Ich glaube, wir haben ein Tellerproblem. Auf deinem Lieblingsteller wird das ein zu kleines Häufchen." Kritisch mustert Viviana D'Angelo mit ihren großen dunklen Augen die beiden Schalen, wägt gedanklich die Bilder ab. "Das Gericht braucht etwas, was es hält. Aber wir können ja beide ausprobieren", entscheidet sie schließlich. Vorsichtig löst sie mit den Fingern eine Graupe vom Rand und drapiert das Körnchen mit derselben Sorgfalt oben auf das Häufchen. Musternder Blick auf das Werk. Ist auch von jeder Zutat, den gewürfelten Karotten, Kartoffeln, der Sellerie und dem Suppenfleisch, die den Eintopf ausmachen, etwas zu sehen? Die 31-Jährige ist nicht zufrieden. Das Essen liegt nicht mittig genug, ist zu gleichmäßig verteilt und das Material des Tellers hat die Feuchtigkeit aufgesogen und davon dunkle Flecken bekommen.

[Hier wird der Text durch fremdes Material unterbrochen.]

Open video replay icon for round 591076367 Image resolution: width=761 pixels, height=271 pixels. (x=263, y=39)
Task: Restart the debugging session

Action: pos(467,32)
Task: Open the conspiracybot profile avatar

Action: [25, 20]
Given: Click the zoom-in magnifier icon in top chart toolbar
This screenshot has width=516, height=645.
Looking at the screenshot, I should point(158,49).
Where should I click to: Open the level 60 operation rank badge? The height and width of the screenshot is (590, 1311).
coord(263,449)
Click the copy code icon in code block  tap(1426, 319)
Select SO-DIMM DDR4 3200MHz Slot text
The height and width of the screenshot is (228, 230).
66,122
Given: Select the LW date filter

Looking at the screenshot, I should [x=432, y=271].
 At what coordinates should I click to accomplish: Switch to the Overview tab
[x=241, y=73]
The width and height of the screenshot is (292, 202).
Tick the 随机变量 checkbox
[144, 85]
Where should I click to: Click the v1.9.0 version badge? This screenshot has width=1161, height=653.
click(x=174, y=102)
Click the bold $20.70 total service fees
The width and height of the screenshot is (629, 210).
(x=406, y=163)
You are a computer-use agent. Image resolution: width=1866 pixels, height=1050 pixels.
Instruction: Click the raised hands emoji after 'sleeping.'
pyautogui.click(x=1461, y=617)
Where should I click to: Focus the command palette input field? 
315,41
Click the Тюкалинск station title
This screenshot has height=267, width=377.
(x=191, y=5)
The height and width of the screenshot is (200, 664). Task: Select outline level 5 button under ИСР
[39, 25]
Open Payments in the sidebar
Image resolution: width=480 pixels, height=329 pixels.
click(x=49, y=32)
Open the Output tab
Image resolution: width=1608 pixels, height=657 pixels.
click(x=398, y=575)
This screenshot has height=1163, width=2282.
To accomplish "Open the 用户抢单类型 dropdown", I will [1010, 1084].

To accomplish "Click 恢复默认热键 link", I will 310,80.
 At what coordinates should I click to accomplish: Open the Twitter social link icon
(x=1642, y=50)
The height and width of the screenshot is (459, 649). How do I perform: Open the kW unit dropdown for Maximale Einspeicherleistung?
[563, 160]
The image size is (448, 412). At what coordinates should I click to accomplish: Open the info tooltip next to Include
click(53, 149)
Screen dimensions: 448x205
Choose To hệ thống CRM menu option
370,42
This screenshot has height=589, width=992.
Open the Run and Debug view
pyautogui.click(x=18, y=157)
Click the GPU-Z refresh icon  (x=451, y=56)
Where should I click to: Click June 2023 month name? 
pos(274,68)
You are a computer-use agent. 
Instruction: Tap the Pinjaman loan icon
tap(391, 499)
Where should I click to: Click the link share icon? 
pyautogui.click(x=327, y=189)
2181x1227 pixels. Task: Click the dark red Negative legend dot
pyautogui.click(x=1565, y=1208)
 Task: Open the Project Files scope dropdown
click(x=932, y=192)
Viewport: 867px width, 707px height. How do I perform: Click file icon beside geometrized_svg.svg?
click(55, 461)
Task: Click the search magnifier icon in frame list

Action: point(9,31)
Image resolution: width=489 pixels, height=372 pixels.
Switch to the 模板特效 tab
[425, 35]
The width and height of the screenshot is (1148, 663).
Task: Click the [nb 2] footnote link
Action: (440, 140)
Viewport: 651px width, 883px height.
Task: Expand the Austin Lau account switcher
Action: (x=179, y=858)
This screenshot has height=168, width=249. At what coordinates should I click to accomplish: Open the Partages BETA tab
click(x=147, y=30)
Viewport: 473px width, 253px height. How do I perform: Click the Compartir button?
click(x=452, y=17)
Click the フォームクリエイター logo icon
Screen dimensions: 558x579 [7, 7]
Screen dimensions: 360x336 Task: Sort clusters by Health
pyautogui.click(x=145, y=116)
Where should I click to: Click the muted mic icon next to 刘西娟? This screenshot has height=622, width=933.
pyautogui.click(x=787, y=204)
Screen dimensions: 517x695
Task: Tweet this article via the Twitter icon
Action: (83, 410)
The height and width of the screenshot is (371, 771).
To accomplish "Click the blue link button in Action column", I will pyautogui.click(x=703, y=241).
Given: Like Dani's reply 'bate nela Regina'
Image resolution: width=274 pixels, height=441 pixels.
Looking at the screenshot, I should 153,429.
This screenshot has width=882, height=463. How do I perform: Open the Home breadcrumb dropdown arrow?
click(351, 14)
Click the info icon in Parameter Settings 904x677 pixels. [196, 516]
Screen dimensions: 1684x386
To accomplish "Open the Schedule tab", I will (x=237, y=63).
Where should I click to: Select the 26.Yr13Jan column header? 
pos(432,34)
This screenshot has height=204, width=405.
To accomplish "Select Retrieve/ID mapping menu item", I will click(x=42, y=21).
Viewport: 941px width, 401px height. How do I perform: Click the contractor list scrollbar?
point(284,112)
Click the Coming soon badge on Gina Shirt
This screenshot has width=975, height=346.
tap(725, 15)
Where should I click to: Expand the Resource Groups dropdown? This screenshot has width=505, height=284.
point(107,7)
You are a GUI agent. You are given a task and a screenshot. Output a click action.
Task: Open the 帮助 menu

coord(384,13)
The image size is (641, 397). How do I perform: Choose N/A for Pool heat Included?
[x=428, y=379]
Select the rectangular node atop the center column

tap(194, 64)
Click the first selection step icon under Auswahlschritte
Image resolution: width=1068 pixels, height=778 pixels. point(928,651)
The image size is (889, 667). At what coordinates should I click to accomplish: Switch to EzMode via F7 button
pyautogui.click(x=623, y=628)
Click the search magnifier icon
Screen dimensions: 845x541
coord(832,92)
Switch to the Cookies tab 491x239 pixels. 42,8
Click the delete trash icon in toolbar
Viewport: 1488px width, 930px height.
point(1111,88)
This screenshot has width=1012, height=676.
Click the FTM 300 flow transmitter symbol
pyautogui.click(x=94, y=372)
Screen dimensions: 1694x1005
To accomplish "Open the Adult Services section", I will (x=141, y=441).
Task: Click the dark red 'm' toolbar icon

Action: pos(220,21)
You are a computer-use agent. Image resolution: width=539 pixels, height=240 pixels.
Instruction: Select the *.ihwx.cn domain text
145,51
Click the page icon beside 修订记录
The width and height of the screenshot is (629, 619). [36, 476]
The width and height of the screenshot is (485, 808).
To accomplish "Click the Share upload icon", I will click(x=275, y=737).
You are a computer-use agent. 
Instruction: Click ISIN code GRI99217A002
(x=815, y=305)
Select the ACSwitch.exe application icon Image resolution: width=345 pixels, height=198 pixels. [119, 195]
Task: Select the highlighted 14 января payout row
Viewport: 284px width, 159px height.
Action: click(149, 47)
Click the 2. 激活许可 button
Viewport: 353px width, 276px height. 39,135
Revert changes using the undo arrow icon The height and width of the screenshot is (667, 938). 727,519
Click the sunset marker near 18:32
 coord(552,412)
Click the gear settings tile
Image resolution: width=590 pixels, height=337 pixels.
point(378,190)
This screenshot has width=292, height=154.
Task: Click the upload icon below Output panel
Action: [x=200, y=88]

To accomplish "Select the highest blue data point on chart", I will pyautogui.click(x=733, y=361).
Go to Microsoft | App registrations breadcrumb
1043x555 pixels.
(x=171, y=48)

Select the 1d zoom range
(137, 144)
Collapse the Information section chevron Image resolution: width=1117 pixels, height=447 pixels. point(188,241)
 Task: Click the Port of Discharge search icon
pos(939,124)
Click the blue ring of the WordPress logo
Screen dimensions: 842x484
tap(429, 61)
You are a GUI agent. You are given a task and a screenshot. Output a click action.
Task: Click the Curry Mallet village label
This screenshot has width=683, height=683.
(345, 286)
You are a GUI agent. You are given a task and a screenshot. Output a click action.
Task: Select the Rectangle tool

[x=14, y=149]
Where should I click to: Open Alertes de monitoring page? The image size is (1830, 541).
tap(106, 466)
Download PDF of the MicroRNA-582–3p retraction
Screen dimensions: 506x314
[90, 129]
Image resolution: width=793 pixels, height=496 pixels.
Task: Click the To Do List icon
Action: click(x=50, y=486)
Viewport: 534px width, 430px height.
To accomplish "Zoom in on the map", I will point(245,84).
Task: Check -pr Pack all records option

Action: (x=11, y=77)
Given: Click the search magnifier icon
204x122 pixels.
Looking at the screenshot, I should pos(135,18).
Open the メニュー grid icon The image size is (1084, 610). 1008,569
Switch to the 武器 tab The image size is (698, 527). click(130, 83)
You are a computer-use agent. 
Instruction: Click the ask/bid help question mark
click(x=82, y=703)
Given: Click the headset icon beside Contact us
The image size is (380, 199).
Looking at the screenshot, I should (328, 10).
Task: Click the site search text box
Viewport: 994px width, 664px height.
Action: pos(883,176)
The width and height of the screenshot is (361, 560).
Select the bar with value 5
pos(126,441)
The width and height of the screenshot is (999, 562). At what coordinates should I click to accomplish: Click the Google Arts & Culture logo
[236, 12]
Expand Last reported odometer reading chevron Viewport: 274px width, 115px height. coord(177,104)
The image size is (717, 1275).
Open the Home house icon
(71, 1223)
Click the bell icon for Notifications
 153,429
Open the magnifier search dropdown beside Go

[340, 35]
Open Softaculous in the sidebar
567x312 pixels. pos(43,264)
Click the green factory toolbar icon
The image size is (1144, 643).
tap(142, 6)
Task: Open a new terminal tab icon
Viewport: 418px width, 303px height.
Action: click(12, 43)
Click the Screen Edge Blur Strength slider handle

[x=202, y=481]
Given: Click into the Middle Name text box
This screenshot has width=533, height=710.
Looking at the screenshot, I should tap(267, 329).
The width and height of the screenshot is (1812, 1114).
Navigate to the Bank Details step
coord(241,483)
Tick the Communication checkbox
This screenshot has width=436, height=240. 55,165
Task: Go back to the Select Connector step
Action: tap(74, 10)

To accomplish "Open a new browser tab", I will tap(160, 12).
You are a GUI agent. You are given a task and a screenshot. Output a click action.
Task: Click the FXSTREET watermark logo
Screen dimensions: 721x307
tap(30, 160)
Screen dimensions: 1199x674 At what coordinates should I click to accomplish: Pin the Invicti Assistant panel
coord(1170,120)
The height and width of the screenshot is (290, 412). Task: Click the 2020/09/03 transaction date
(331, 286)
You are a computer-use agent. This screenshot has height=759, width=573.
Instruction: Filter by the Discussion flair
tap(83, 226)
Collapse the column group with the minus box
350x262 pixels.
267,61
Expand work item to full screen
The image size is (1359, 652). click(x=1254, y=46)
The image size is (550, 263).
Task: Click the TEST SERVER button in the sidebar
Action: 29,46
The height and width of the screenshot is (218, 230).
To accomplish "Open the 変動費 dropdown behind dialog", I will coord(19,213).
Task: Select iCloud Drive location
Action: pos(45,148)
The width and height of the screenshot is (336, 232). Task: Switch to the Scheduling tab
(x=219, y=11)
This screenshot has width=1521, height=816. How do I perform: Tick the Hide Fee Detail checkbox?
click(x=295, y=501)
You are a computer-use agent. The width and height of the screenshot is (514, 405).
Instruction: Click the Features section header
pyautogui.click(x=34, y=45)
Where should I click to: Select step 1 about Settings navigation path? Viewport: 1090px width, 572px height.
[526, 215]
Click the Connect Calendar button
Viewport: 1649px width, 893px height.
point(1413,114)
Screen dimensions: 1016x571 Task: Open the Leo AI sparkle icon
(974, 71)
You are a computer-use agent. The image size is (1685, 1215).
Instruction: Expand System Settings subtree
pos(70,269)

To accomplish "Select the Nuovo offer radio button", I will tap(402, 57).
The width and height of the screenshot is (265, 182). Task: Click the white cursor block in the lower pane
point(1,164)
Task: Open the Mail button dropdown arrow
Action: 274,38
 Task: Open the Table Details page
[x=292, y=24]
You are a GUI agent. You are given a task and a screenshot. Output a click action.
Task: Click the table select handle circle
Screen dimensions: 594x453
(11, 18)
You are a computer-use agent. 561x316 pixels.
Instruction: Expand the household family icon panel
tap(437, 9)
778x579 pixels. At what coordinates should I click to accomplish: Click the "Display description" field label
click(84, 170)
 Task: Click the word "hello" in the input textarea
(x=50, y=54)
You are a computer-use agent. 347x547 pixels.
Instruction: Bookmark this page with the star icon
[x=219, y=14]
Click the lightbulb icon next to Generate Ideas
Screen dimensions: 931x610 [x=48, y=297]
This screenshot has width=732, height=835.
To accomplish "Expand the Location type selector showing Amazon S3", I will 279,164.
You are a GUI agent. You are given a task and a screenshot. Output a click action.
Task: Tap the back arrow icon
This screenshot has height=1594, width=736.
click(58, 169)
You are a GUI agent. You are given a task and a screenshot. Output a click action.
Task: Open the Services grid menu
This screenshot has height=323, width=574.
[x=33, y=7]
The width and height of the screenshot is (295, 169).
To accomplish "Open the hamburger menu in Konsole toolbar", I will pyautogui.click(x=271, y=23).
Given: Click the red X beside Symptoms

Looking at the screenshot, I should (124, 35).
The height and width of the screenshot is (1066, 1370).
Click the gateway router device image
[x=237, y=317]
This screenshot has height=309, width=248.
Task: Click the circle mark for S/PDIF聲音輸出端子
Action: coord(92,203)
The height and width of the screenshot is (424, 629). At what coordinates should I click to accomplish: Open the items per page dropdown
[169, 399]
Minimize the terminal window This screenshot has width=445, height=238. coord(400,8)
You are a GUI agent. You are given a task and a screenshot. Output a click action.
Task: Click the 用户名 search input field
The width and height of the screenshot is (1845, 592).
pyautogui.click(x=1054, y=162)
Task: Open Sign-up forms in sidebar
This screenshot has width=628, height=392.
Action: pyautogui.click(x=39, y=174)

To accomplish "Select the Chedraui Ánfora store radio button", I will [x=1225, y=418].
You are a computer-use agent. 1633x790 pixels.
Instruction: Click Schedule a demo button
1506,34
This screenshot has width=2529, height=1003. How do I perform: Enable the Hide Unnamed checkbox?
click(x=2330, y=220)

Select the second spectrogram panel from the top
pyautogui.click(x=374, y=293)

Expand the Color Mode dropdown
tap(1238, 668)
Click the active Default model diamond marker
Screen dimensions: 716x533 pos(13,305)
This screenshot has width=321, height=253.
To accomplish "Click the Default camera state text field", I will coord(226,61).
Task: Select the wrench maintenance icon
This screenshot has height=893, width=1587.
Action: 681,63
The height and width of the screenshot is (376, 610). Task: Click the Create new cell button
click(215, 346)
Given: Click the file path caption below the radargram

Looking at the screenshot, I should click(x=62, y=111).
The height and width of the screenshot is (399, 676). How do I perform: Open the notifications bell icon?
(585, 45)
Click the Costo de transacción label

Zweiter Versuch. Koch Vincent Fricke kniet neben ihr auf dem Boden und hebt sacht die nächste noch dampfende Portion aus dem Kochtopf auf einen neuen Teller. Jetzt nur nicht kleckern. Und den Rauch etwas verziehen lassen, sonst beschlägt noch die über dem Arrangement auf einem Stativ angebrachte, nach unten geneigte Kamera. Aber auch nicht zu lange warten: Denn wenn die Butter erkaltet, wird sie weiß, und die glänzenden Graupenkörnchen wirken stumpf und matschig.

Koch Vincent Fricke bereitet schon das nächste Gericht zu. (Foto: Florian Peljak)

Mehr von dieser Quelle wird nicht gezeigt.